Align your sales and marketing teams.

“Our sales team is lazy,” says a marketing specialist. 

“Our marketing team is irrelevant,” says a sales rep. 

Sound familiar? No matter which side of the equation you’re on, chances are you’ve heard one of those two lines spoken before. You’re not alone -- in fact, according to a study done by the Corporate Executive Board, 87% of the terms sales and marketing use to describe each other are negative. 

A study by the Aberdeen Group, however, showed that companies with strong sales and marketing alignment get 20% annual revenue growth. Imagine that: 20% growth simply from collaborating with your coworkers!

It pays off for both teams to not only get along, but actively work together toward accomplishing overall company goals. By collaborating and removing the negativity between the two teams, companies can actively close more leads into customers. So if you’re not already getting together on a regular basis, schedule a meeting between your sales and marketing team leaders and take the first leap into aligning to better each other and your company as a whole.

Be an open book & leverage the buyer’s context in the sales process.

Not only has inbound transformed the way we market, it has also transformed the way sell. While the sales process used to consist of weeks upon weeks of cold calls and static pitches, today’s sales process is on the buyer’s schedule and must be tailored to their specific needs and wants. Instead of salespeople acting as the gatekeepers to content and information about products and services, we make that content readily available on our websites for prospects to download and access on their own. Gone are the days where sales rep hold the power in the buying process. Now, the tides have turned and the buyers have all the control.

Supplied information:

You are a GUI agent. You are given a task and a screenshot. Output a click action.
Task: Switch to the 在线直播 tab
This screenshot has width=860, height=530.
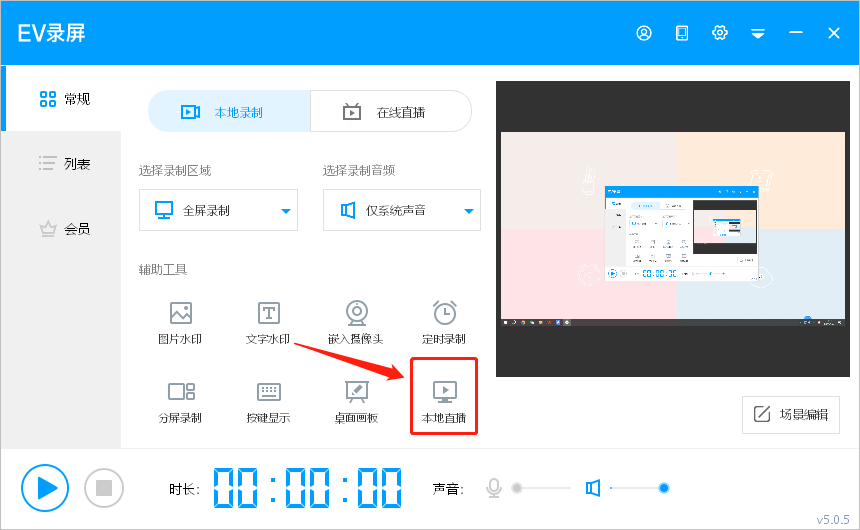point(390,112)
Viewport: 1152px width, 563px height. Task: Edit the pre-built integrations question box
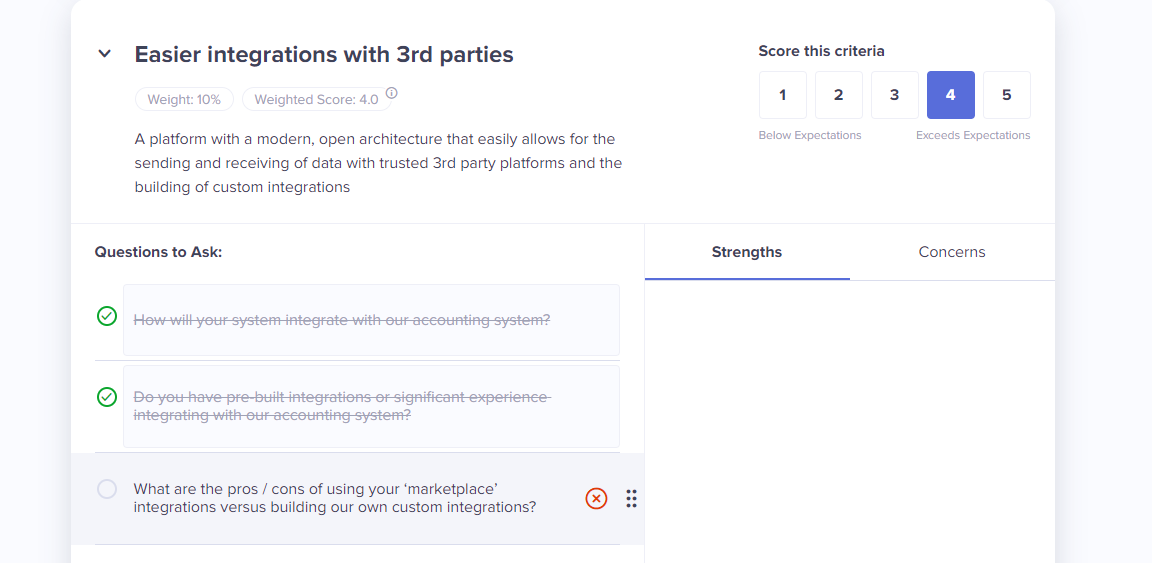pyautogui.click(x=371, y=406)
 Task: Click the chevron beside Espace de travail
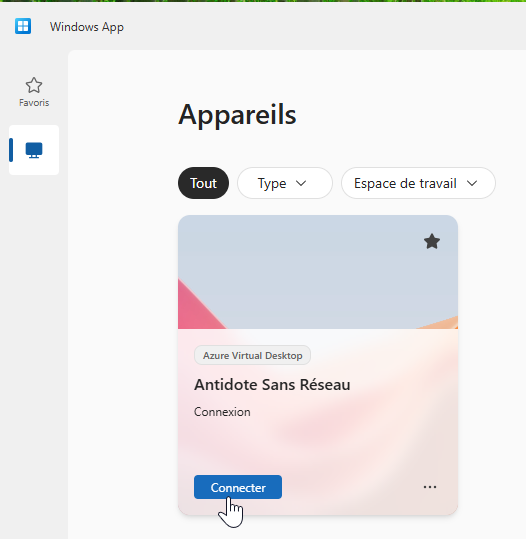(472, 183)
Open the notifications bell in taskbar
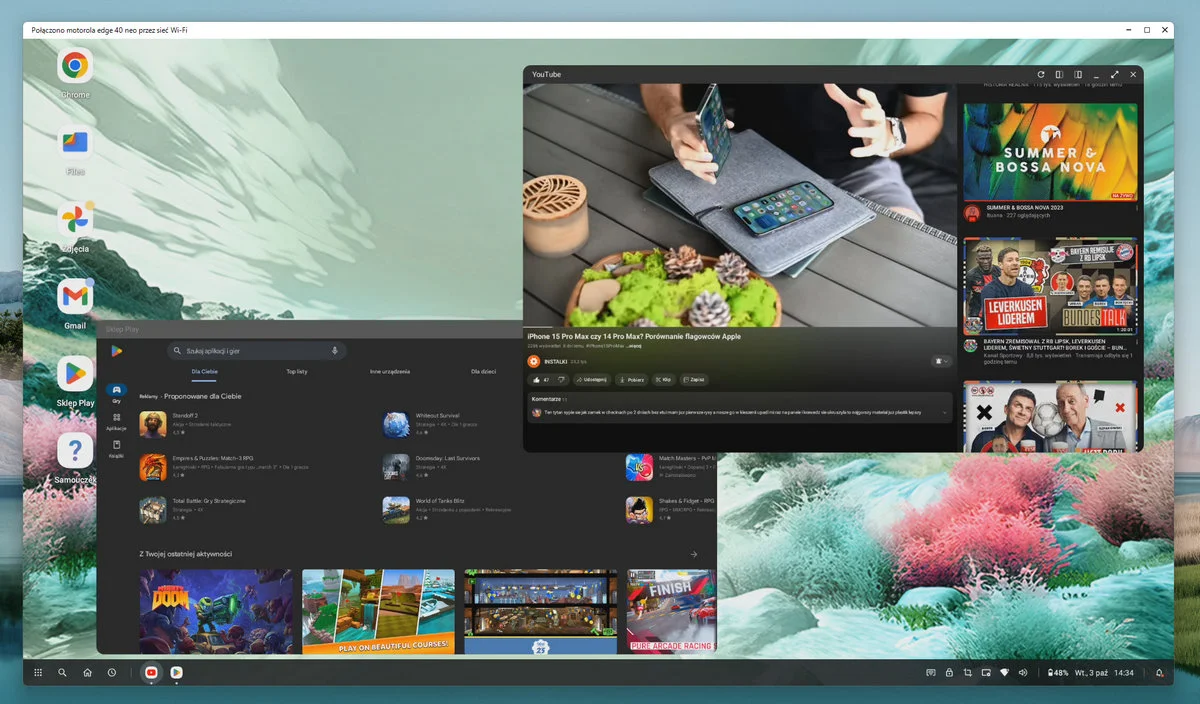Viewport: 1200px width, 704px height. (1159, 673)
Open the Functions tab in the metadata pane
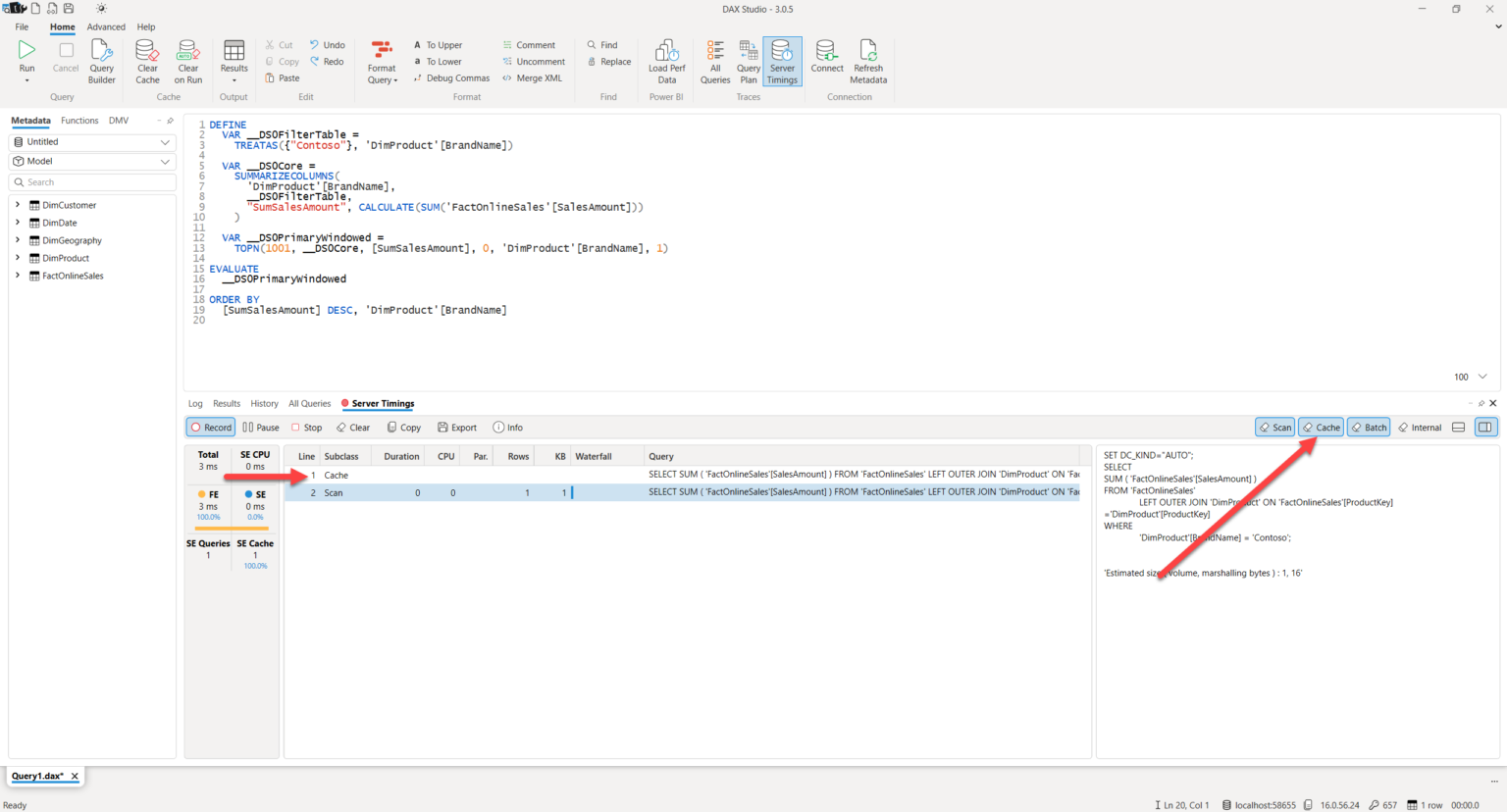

Direction 1:
For the sales and marketing passage, state whether each statement agrees with it, answering yes or no and quoting the deciding words: (a) A study found that companies with strong sales and marketing alignment get 20% annual revenue growth. (b) Most of the terms the two teams use to describe each other are positive. (c) Sales reps still hold the power in the buying process.
Direction 2:
Repeat the sales and marketing passage word for word, starting at "Sound familiar? No" and ending at "with your coworkers!".
Direction 3:
Proceed with the sales and marketing passage, writing on from its final sentence.
The lines above have no connection to the sales and marketing passage.

Written response 1:
(a) Yes: "companies with strong sales and marketing alignment get 20% annual revenue growth"
(b) No: "87% of the terms sales and marketing use to describe each other are negative"
(c) No: "Gone are the days where sales rep hold the power in the buying process."

Written response 2:
Sound familiar? No matter which side of the equation you’re on, chances are you’ve heard one of those two lines spoken before. You’re not alone -- in fact, according to a study done by the Corporate Executive Board, 87% of the terms sales and marketing use to describe each other are negative. 

A study by the Aberdeen Group, however, showed that companies with strong sales and marketing alignment get 20% annual revenue growth. Imagine that: 20% growth simply from collaborating with your coworkers!

Written response 3:
In order to succeed with sales in an inbound world, sales reps must be open books -- ready and waiting to provide helpful information to their prospects and customers. Your potential customers can see right through generic scripts or stagnant sales pitches, so don’t be a machine! Breathe some life into your sales process by listening to potential buyers, tailoring sales pitches to each individual and their unique context, being helpful, and always keeping conversations relevant and personalized.

Determine the goal of a call before picking up the phone.

To all the sales reps reading, we get it. You have an ambitious activity number to hit and reaching it can be more than a little stressful. But, that’s no excuse for poor sales tactics. To get the most out of each call -- and to set each one up for success -- always determine the goal of each one of your sales calls before picking up the phone. Research prospects so that when you get the chance to interact with them, you’re prepared and able to have the conversation that’s most relevant to where they are in the buyer’s journey and who they are as people.

Beyond understanding both who your prospects are and what you’d like to accomplish when speaking to them on the phone, it’s important to make sure you know who you’re actually going to be speaking with and how that may influence your goal. Maybe you're calling someone to make an introduction, maybe you have the decision maker's name and number and you're calling to make the sale, or maybe you're just trying to get an internal or external referral. Regardless of the situation, the goal of the call will depend on who you're talking to and where they are in the buying cycle.

The inbound methodology doesn’t end after “convert.” In order to be truly successful with your inbound strategy, you need to effectively close your leads into customers. To dive deeper into how to maximize your customer generation efforts, check out HubSpot Academy’s Inbound Certification.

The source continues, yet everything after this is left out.